M. B. Jones, the plaintiff in the court below, brought this action to recover damages of the defendant, W. B. Winfree, for having, as alleged, negligently permitted a certain house to be burned while it was in his possession as tenant to the plaintiff, by abandoning it and leaving it unlocked so that it was wrongfully entered, burned, and destroyed.

There was a verdict of $300 for the plaintiff, upon which judgment was entered by the lower court, and thereupon this writ of error was awarded.

The first error assigned is the action of the lower court in rejecting a plea of bankruptcy tendered by the defendant.

The discharge, which was obtained October 23, 1903, on its face releases the defendant from liability for all claims which are made provable by the acts of Congress relating to bankruptcy. The question presented, therefore, is, whether the claim here asserted was provable under the acts of Congress relating to bankruptcy.

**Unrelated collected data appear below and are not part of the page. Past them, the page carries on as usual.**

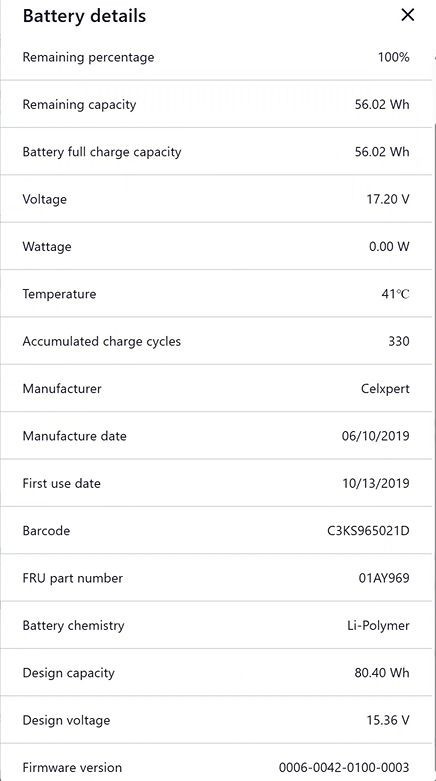Click the Temperature 41°C reading
The width and height of the screenshot is (436, 781).
point(395,294)
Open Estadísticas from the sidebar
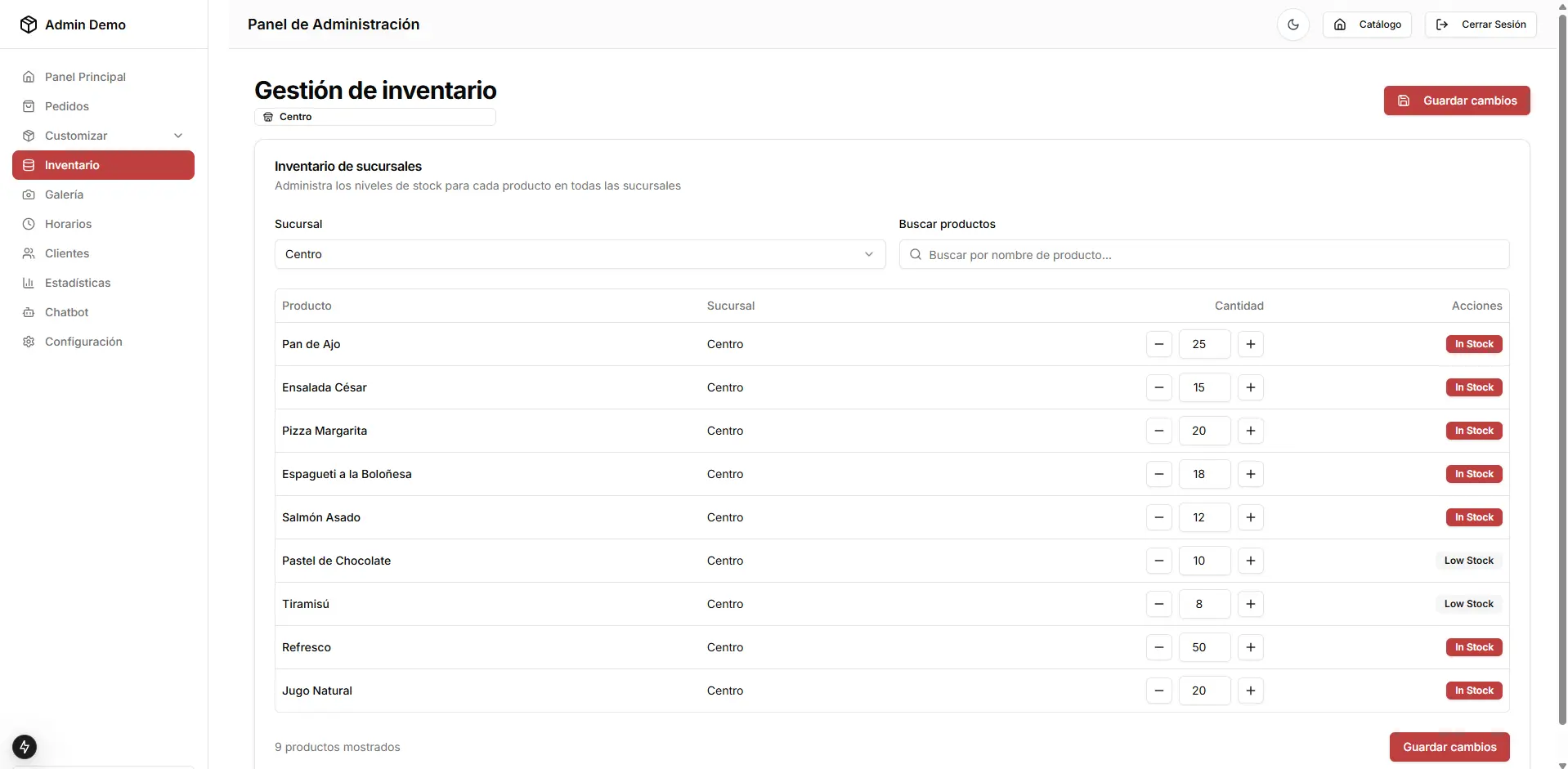Screen dimensions: 1568x769 tap(78, 283)
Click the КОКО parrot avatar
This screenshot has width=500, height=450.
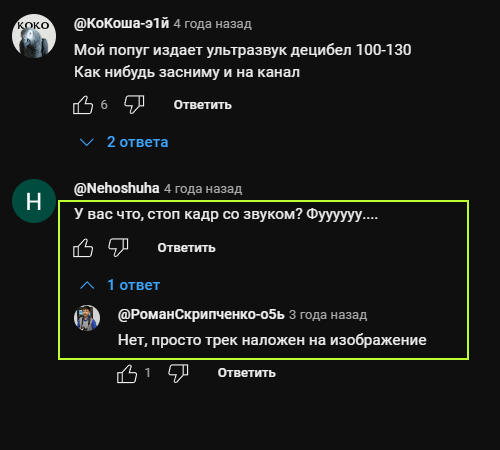pyautogui.click(x=34, y=36)
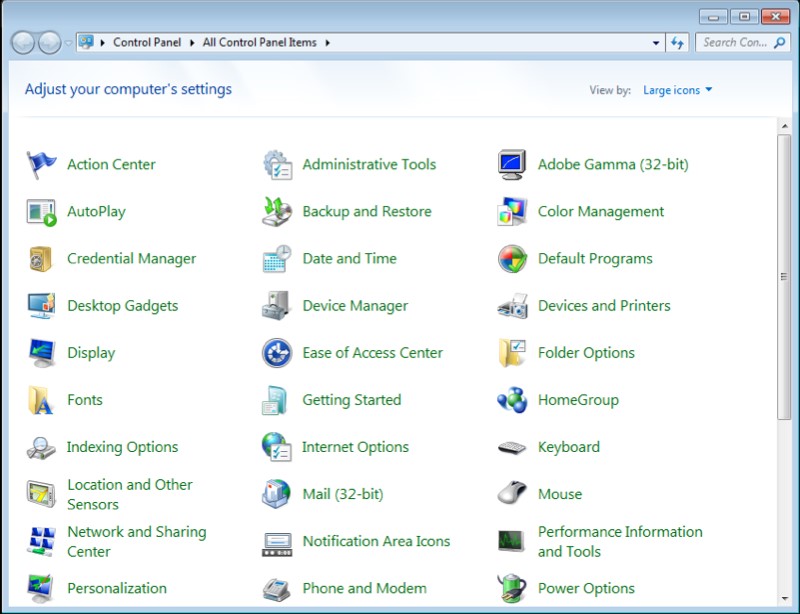
Task: Open the Fonts folder icon
Action: (x=41, y=400)
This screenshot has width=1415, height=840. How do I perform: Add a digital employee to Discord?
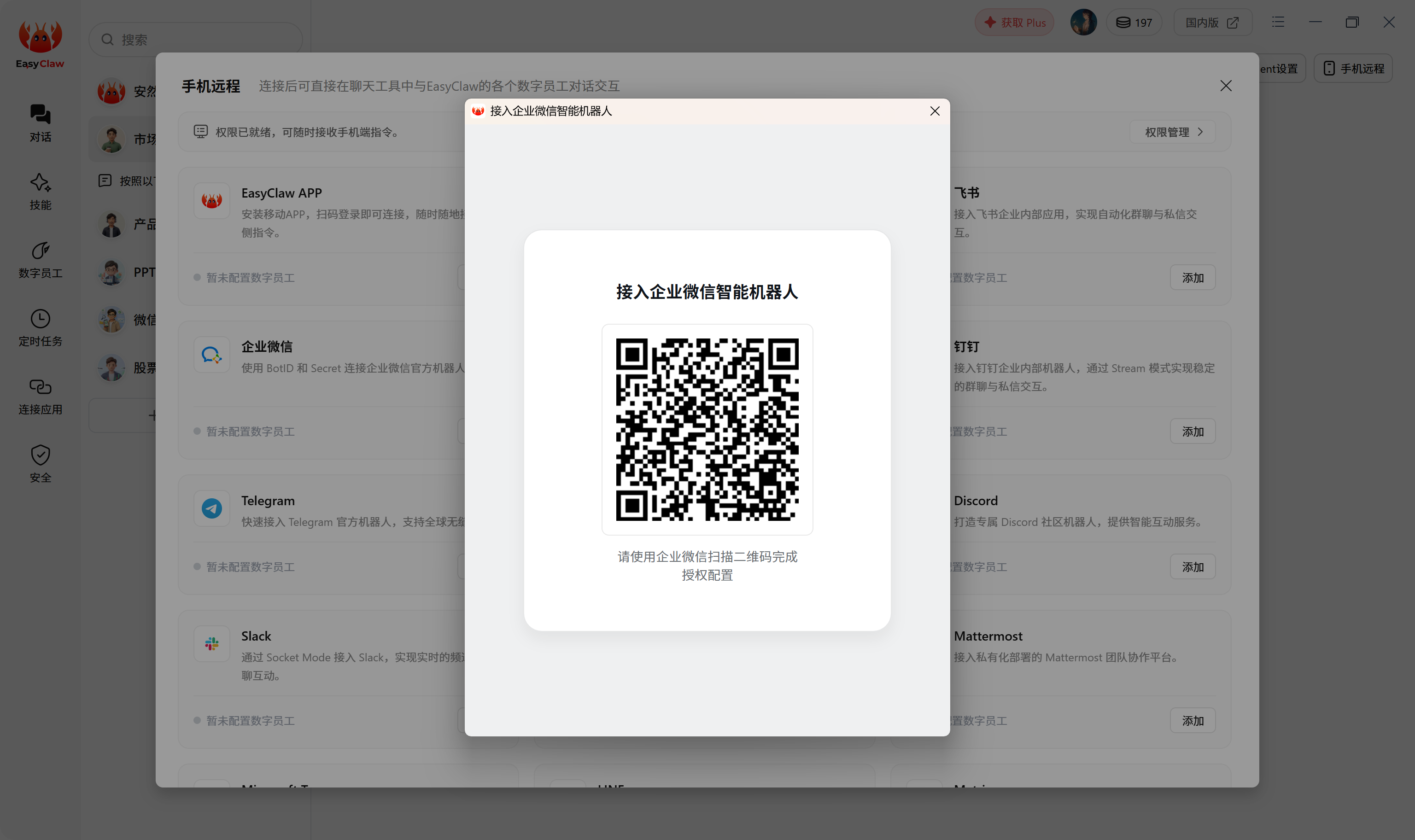[1193, 566]
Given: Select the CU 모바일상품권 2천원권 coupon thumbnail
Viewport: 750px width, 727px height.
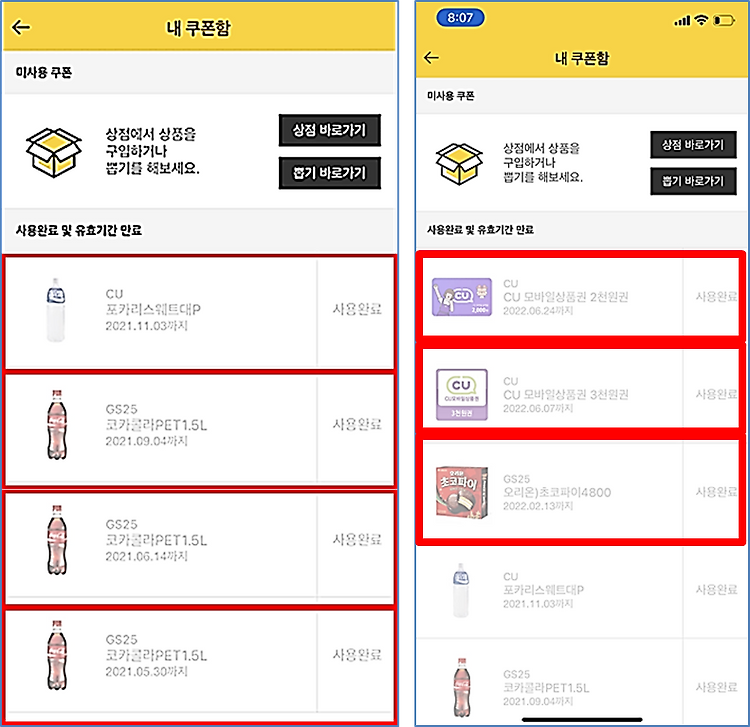Looking at the screenshot, I should pos(462,297).
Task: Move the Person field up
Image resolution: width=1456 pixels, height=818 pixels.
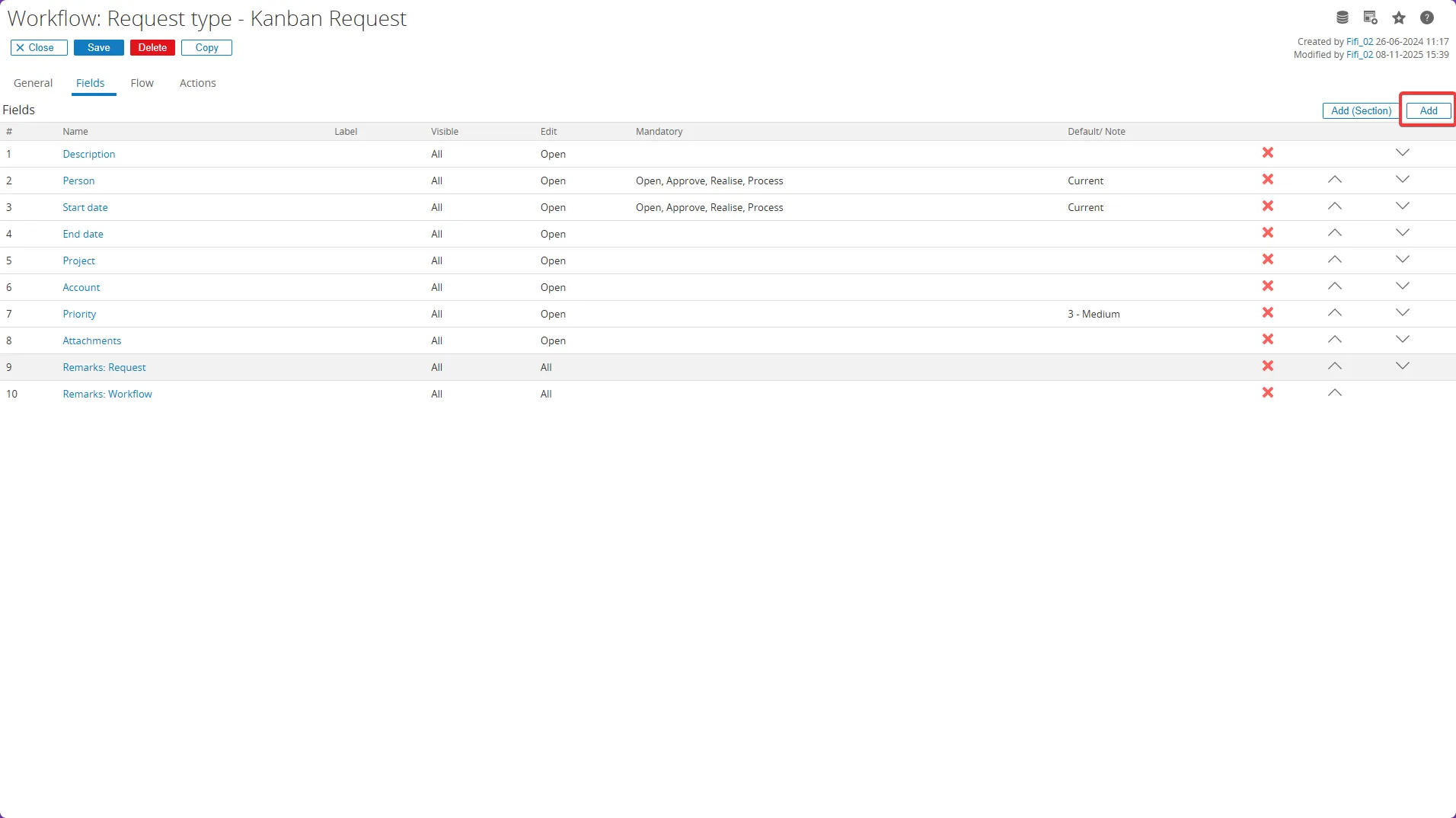Action: point(1334,180)
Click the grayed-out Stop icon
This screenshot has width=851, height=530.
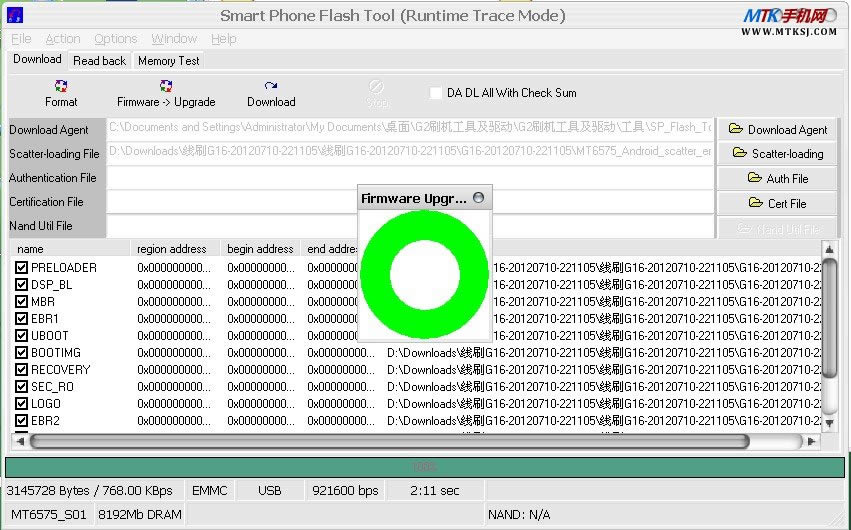[377, 87]
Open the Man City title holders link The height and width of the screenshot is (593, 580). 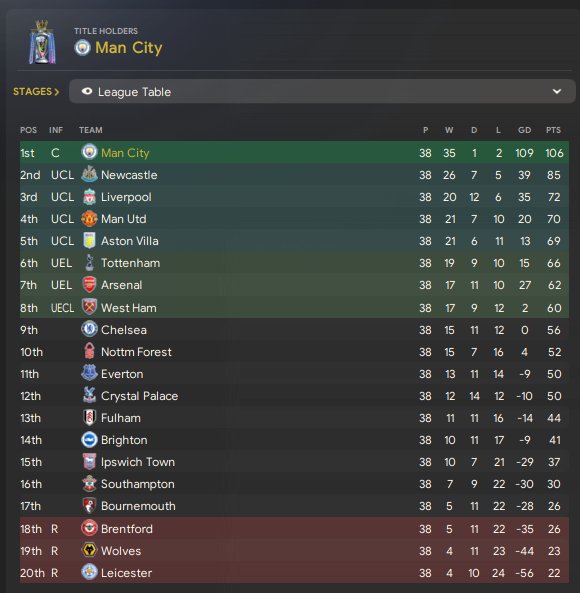tap(129, 48)
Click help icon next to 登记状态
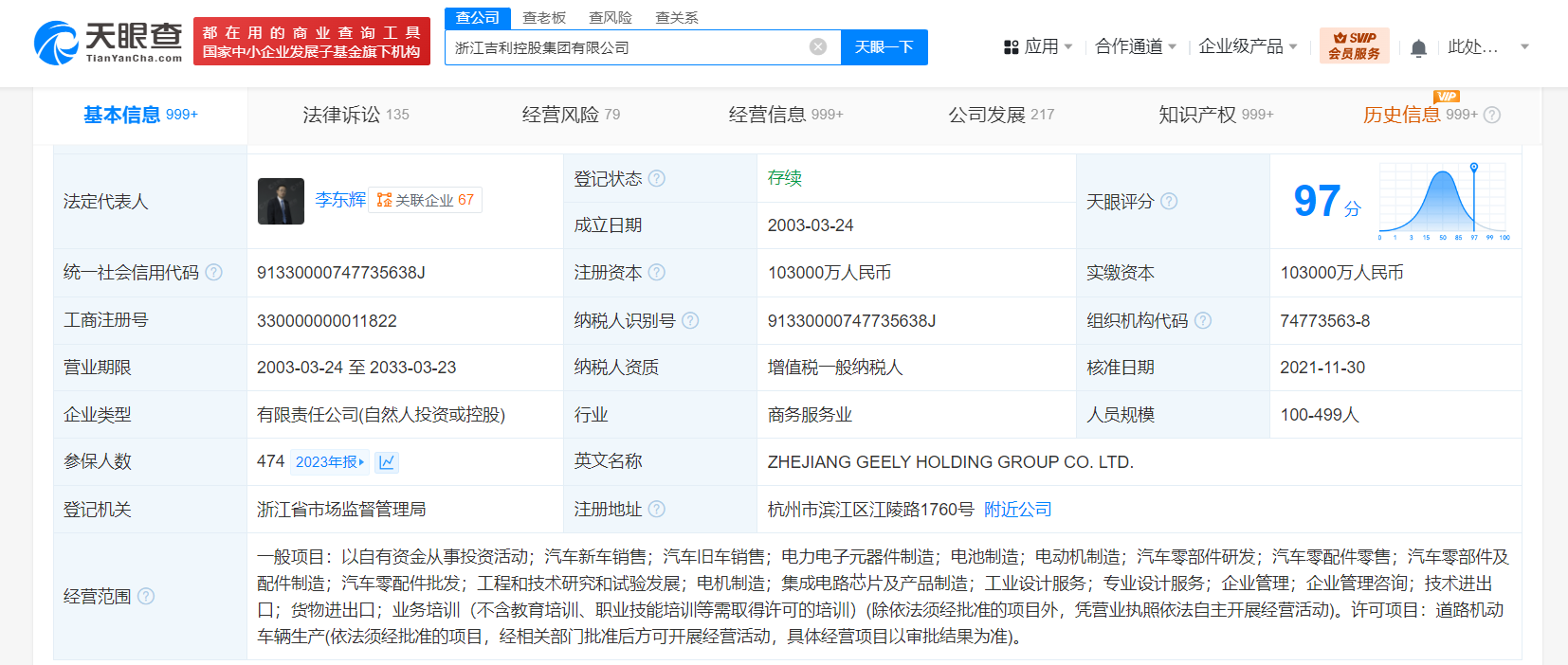Screen dimensions: 1568x665 click(x=657, y=178)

It is to be observed that the claim is for unliquidated damages, and arises ex delicto. The act of Congress has been construed, with respect to such claims, by the Federal courts adversely to the right to prove them. Beers v. Hanlin (D. C.), 99 Fed. Rep. 695; In re Hirschman (D. C.), 104 Fed. Rep. 69.

In the case last cited, after a well considered discussion of the entire subject, pointing out the several classes of claims that are provable under the act of Congress, the court says: “The care *41used to particularize various provable debts in sub-section “a” negatives the extended construction of sub-section “b” urged by petitioners. If tbe latter sub-section authorizes the liquidation and subsequent proof of damage ex delicto, the whole subject could have been covered in very general language. Assuming petitioner’s construction of section 63, sub-section “b,” it would embrace claims -arising from any tort. There is no language in the section which can be held to include some, and not all, torts. Yet the general policy of bankrupt acts has been not to include in provable debts claims for damages for personal wrongs. It is hardly possible, if Congress had intended such a departure from the history of bankrupt legislation, that it should not have expressed the intent unmistakably.’’ After showing the necessity for the petitioners bringing themselves under section 63, sub-section “a” in order to prove their claims, the court says: “section 63, sub-section ‘a’ does not authorize the proof of any claim arising ex delicto, unless a recovery may be had quasi ex contractu.”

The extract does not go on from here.